Limitations of Prior Work: The bottleneck of autoregressive VLA lies in action tokenization. Tokenizing each action dimension individually results in long sequences, requiring multiple model forward passes for inference. Conversely, excessive compression leads to reconstruction errors that act as faulty supervision, causing the policy to learn biased actions. Methods like FAST/FAST+ have proven the importance of action tokens for VLA, but a significant trade-off remains between token length, reconstruction quality, codebook utilization, and cross-embodiment generalization.

Key Challenge: Robot actions are not standard text sequences. they possess both temporal and action dimensions: temporally adjacent actions are smooth and redundant, while the action dimensions correspond to different physical meanings like position, orientation, gripper, base, and torso, which have vastly different distributions. Direct flattening wastes tokens, while crude compression destroys control precision; meanwhile, every additional token in an autoregressive model increases the generation burden.

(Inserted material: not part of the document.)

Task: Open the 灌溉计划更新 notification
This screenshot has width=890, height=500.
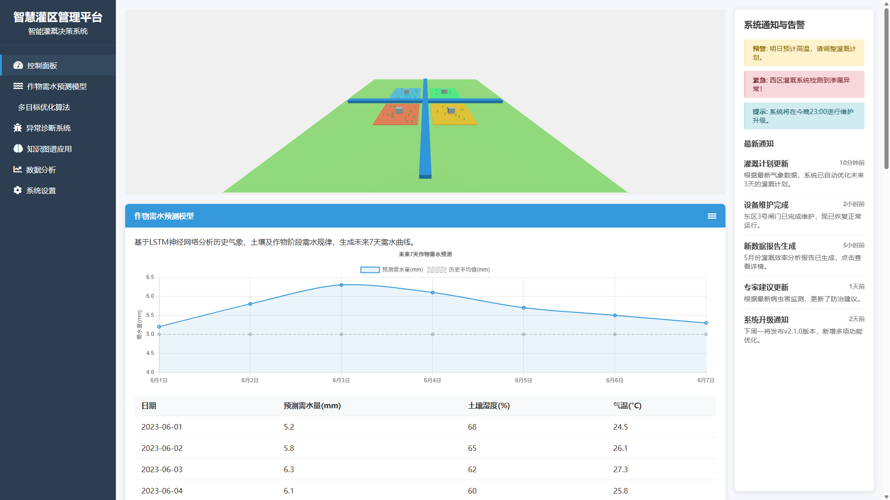Action: pos(804,173)
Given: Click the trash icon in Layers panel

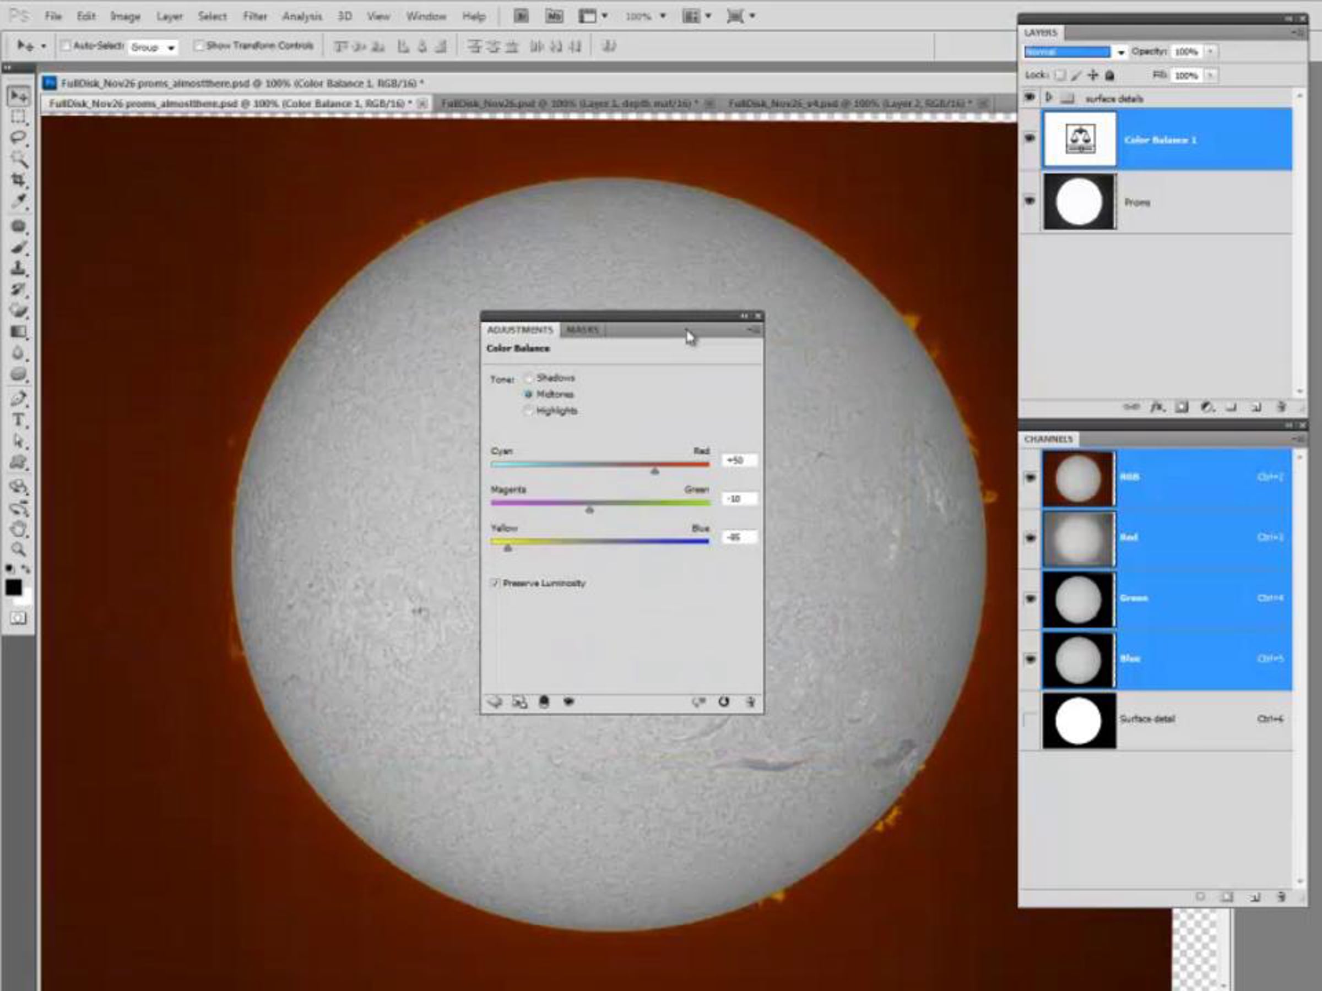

Goal: This work aims to solve three sub-problems simultaneously: first, learning a highly compressed yet nearly lossless action tokenizer; second, ensuring the tokenizer is reusable across single-arm, dual-arm, whole-body control, and different action representations; third, enabling the autoregressive VLA to generate local blocks in parallel rather than token-by-token while maintaining action structure.

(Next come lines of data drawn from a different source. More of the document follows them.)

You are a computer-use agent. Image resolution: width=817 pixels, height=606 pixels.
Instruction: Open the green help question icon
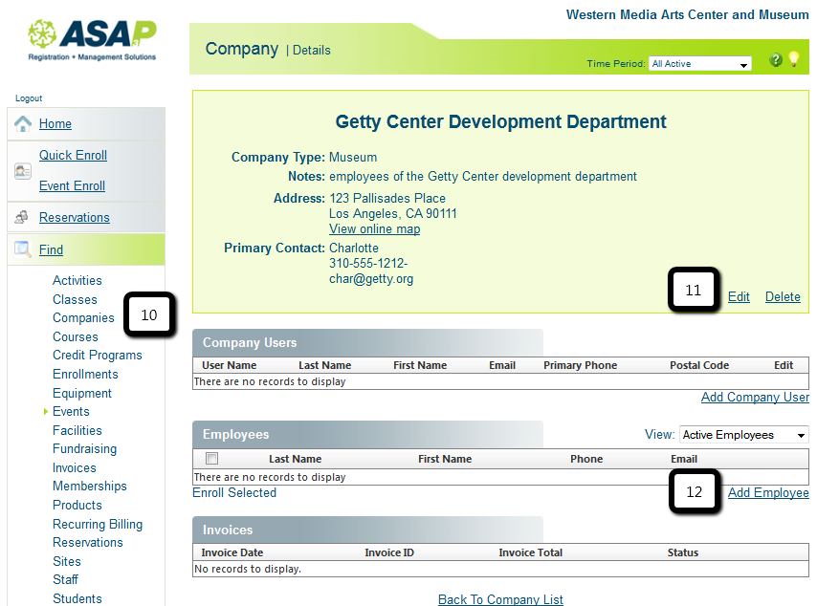click(x=776, y=60)
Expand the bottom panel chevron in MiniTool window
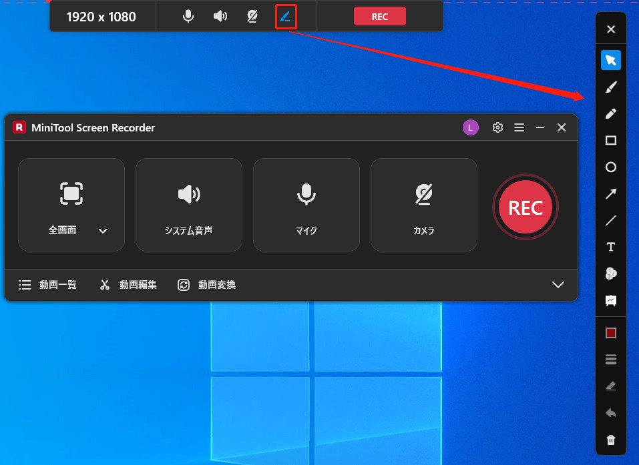This screenshot has height=465, width=639. 558,284
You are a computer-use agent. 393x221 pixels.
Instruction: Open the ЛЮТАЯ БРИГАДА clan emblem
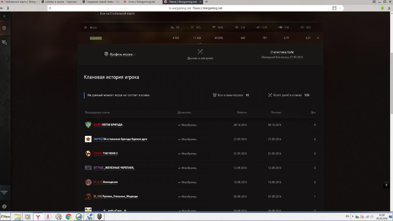click(88, 125)
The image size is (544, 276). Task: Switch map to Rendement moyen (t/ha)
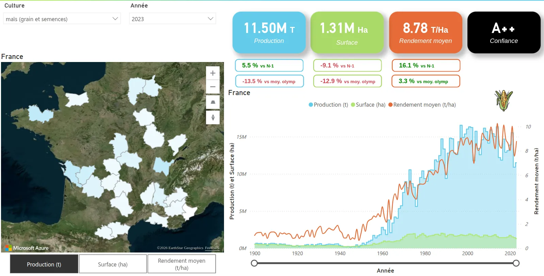(x=181, y=264)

Key Insight: The authors treat robot action chunks as continuous time-series signals and draw inspiration from Residual Vector Quantization (RVQ) used in audio codecs, while leveraging physical grouping of action dimensions. A key observation is that early residual codebooks capture coarse-grained, low-frequency action trends, while subsequent codebooks fill in high-frequency details. This coarse-to-fine structure naturally fits stable generation for downstream autoregressive VLAs.

Core Idea: Replace manual or weakly compressed action tokens with a learnable structured RVQ action tokenizer and use block-wise autoregressive decoding to reduce generation steps, achieving shorter tokens, more accurate actions, and faster inference.

Method¶

Overall Architecture¶

FASTer consists of two parts: FASTerVQ and FASTerVLA. FASTerVQ first patchifies a continuous action chunk of length \(H\) according to time and physical action dimensions, encoding them into discrete code tensors of fixed shape. FASTerVLA then uses images, language, and proprioceptive states as conditions, employing a lightweight action expert and a block-wise autoregressive strategy to generate these codes, which are finally restored to continuous actions by the VQ decoder.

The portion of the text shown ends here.